:: Extracted information
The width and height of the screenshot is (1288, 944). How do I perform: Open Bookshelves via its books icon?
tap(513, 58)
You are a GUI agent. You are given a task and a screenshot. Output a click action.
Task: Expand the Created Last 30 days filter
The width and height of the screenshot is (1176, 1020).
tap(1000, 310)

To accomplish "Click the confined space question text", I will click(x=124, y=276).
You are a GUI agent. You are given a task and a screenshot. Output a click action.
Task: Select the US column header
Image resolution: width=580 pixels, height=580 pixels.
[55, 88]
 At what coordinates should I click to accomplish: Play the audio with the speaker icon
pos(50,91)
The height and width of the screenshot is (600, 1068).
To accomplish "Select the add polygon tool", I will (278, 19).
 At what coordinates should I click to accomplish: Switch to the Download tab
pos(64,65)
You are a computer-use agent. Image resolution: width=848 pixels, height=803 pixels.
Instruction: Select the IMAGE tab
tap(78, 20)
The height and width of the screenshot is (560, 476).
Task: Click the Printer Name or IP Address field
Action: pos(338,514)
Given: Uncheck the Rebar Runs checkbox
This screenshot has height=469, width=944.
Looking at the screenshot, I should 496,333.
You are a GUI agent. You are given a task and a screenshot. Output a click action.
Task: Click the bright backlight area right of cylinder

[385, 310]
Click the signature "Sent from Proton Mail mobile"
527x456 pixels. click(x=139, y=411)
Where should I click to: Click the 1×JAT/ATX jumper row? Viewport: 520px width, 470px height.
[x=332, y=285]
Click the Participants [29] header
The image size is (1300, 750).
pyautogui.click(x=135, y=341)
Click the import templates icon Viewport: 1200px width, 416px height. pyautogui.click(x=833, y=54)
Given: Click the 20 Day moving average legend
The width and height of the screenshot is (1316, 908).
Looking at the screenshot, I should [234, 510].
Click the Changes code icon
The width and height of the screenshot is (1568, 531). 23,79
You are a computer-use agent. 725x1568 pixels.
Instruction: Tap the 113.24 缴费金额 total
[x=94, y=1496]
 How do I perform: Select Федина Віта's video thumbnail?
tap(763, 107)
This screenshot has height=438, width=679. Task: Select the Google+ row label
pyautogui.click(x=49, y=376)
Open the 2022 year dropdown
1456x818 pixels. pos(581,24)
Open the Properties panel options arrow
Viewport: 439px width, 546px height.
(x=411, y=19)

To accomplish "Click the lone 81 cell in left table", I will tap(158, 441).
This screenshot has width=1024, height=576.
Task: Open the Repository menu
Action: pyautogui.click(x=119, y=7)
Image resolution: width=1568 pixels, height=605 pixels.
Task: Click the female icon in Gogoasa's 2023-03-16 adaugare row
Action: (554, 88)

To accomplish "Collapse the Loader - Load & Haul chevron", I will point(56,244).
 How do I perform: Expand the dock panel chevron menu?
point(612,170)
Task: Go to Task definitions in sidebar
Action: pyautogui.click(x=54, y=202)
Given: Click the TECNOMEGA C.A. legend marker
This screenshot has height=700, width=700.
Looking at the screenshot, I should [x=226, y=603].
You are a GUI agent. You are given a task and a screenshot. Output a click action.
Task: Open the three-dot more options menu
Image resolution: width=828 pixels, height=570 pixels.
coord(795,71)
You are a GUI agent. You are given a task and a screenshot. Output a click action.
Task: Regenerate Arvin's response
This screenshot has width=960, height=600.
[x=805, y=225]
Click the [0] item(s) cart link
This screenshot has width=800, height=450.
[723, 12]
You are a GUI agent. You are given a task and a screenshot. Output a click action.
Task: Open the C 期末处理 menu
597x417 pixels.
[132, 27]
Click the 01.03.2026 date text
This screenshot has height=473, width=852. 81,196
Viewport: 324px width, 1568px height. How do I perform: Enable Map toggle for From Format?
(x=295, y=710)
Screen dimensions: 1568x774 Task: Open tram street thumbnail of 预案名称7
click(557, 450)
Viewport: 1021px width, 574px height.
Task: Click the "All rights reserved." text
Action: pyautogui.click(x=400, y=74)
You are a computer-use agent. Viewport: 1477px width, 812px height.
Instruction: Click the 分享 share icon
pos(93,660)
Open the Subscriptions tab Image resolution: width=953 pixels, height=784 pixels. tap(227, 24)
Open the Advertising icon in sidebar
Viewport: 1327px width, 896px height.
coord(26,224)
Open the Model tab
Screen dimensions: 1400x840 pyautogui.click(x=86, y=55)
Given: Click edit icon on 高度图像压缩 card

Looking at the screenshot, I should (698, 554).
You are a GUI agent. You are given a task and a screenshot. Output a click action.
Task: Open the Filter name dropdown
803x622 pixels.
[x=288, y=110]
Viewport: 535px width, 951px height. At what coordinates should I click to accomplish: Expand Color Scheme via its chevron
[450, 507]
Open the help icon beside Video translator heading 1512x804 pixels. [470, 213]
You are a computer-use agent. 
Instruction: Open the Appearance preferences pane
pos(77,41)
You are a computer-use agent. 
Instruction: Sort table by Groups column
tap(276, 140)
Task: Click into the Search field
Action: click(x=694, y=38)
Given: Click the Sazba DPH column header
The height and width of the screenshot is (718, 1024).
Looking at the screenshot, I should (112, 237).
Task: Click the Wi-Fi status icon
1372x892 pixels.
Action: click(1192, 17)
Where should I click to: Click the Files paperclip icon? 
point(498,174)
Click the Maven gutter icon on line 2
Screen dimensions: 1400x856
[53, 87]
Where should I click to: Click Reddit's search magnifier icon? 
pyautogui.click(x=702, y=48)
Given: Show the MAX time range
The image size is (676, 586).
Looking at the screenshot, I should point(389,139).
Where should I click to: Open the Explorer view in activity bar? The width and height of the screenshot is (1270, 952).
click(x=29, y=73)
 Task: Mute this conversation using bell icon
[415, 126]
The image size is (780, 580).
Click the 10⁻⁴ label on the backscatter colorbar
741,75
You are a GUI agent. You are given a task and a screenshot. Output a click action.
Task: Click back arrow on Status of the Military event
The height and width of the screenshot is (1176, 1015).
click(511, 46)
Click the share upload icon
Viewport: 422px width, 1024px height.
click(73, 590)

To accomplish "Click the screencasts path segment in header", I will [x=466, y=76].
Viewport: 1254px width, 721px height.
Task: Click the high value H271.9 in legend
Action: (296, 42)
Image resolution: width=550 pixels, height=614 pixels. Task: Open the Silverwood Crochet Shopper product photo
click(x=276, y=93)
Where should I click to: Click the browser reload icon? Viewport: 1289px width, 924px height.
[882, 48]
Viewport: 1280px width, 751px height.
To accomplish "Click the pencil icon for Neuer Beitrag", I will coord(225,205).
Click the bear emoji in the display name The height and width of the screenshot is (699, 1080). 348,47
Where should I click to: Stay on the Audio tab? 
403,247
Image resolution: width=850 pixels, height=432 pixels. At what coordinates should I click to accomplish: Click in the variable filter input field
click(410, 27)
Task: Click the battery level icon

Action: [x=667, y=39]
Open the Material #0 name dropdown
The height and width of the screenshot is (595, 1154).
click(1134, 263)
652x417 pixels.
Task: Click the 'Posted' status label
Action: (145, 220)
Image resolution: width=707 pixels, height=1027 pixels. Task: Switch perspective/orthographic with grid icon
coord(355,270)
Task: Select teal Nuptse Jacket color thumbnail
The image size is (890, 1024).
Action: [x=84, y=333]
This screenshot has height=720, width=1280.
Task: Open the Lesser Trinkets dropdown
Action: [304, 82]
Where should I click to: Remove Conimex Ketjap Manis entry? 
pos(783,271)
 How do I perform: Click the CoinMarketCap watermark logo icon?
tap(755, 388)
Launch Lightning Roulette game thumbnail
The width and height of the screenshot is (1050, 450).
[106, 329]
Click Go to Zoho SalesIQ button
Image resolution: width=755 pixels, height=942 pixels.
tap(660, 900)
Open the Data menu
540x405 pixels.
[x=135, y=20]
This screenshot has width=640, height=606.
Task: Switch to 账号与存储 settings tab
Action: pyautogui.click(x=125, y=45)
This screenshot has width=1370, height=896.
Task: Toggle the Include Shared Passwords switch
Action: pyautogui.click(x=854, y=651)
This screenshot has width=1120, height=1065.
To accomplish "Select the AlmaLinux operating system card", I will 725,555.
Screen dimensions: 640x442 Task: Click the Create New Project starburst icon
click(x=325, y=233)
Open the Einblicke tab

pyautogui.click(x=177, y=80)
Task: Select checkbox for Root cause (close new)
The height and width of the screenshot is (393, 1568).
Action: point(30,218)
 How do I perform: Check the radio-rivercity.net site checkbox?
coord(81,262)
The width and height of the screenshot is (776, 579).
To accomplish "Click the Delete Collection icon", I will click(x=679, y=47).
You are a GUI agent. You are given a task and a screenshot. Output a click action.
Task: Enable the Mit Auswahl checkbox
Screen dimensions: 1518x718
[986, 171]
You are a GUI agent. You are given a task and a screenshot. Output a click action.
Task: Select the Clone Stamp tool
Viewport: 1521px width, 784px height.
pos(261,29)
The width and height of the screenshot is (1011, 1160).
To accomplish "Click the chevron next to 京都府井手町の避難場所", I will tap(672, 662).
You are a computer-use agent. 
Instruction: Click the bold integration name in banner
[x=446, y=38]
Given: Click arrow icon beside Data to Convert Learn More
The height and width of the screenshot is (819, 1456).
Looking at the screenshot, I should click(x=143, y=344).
::::
What you have to do: Find every line in the items above that contains the string "menu", and copy each of those lines. Case counts.

Response to this exercise:
Task: Open the Repository menu
 How do I perform: Expand the dock panel chevron menu?
Task: Open the three-dot more options menu
Task: Open the C 期末处理 menu
Open the Data menu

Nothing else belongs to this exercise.